__EXERCISE GOAL__. All of the data below is to be copied again without changes.

[Collected data entries]

———

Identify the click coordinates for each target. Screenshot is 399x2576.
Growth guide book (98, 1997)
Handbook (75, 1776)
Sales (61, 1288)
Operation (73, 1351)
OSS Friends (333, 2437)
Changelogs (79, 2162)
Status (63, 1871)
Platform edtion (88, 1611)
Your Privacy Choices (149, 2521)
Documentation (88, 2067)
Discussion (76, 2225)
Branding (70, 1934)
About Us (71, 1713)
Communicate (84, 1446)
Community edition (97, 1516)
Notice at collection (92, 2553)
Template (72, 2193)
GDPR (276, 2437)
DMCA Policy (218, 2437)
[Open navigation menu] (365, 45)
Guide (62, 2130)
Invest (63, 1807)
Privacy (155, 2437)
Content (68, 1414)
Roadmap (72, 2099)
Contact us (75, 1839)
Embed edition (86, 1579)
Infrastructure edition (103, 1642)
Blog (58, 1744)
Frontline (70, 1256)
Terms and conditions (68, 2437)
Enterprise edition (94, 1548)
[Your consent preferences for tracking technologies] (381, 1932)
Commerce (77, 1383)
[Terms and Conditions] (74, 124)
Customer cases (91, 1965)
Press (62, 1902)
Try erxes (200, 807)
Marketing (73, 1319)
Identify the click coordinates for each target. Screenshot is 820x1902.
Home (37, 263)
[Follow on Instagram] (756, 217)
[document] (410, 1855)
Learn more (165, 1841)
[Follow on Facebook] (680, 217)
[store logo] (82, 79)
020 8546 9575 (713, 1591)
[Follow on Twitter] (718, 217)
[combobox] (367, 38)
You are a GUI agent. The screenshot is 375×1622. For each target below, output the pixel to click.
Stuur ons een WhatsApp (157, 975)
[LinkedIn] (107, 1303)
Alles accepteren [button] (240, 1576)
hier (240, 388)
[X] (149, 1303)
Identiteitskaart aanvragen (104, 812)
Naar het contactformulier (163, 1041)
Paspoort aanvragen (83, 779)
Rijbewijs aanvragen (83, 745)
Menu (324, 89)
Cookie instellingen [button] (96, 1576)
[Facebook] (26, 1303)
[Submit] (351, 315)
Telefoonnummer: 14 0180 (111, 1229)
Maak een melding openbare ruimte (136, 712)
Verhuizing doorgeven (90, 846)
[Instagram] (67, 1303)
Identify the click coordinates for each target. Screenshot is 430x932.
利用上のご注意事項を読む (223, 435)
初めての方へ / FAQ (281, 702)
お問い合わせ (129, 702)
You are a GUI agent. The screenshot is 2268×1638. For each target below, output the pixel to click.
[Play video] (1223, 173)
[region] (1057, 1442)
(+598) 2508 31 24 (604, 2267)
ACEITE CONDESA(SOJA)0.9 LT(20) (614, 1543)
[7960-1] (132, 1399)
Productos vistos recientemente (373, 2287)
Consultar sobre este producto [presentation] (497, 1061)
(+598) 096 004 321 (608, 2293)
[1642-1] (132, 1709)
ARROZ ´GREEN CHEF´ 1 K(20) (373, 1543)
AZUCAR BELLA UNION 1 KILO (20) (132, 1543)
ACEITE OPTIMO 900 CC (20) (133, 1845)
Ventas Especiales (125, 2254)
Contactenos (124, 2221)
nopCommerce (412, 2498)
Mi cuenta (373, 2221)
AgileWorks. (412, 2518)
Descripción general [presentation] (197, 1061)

———

__RESPONSE TO THIS TASK__.
Identify the click coordinates for each target. Screenshot is 399x2576.
Growth guide book (98, 1997)
Handbook (75, 1776)
Sales (61, 1288)
Operation (73, 1351)
OSS Friends (333, 2437)
Changelogs (79, 2162)
Status (63, 1871)
Platform edtion (88, 1611)
Your Privacy Choices (149, 2521)
Documentation (88, 2067)
Discussion (76, 2225)
Branding (70, 1934)
About Us (71, 1713)
Communicate (84, 1446)
Community edition (97, 1516)
Notice at collection (92, 2553)
Template (72, 2193)
GDPR (276, 2437)
DMCA Policy (218, 2437)
[Open navigation menu] (365, 45)
Guide (62, 2130)
Invest (63, 1807)
Privacy (155, 2437)
Content (68, 1414)
Roadmap (72, 2099)
Contact us (75, 1839)
Embed edition (86, 1579)
Infrastructure edition (103, 1642)
Blog (58, 1744)
Frontline (70, 1256)
Terms and conditions (68, 2437)
Enterprise edition (94, 1548)
[Your consent preferences for tracking technologies] (381, 1932)
Commerce (77, 1383)
[Terms and Conditions] (74, 124)
Customer cases (91, 1965)
Press (62, 1902)
Try erxes (200, 807)
Marketing (73, 1319)
Identify the click coordinates for each target. Screenshot is 820x1902.
Home (37, 263)
[Follow on Instagram] (756, 217)
[document] (410, 1855)
Learn more (165, 1841)
[Follow on Facebook] (680, 217)
[store logo] (82, 79)
020 8546 9575 (713, 1591)
[Follow on Twitter] (718, 217)
[combobox] (367, 38)
You are a GUI agent. The screenshot is 375×1622. For each target below, output the pixel to click.
Stuur ons een WhatsApp (157, 975)
[LinkedIn] (107, 1303)
Alles accepteren [button] (240, 1576)
hier (240, 388)
[X] (149, 1303)
Identiteitskaart aanvragen (104, 812)
Naar het contactformulier (163, 1041)
Paspoort aanvragen (83, 779)
Rijbewijs aanvragen (83, 745)
Menu (324, 89)
Cookie instellingen [button] (96, 1576)
[Facebook] (26, 1303)
[Submit] (351, 315)
Telefoonnummer: 14 0180 (111, 1229)
Maak een melding openbare ruimte (136, 712)
Verhuizing doorgeven (90, 846)
[Instagram] (67, 1303)
Identify the click coordinates for each target. Screenshot is 430x932.
利用上のご注意事項を読む (223, 435)
初めての方へ / FAQ (281, 702)
お問い合わせ (129, 702)
You are a GUI agent. The screenshot is 2268×1638. For each target below, output the pixel to click.
[Play video] (1223, 173)
[region] (1057, 1442)
(+598) 2508 31 24 (604, 2267)
ACEITE CONDESA(SOJA)0.9 LT(20) (614, 1543)
[7960-1] (132, 1399)
Productos vistos recientemente (373, 2287)
Consultar sobre este producto [presentation] (497, 1061)
(+598) 096 004 321 (608, 2293)
[1642-1] (132, 1709)
ARROZ ´GREEN CHEF´ 1 K(20) (373, 1543)
AZUCAR BELLA UNION 1 KILO (20) (132, 1543)
ACEITE OPTIMO 900 CC (20) (133, 1845)
Ventas Especiales (125, 2254)
Contactenos (124, 2221)
nopCommerce (412, 2498)
Mi cuenta (373, 2221)
AgileWorks. (412, 2518)
Descripción general [presentation] (197, 1061)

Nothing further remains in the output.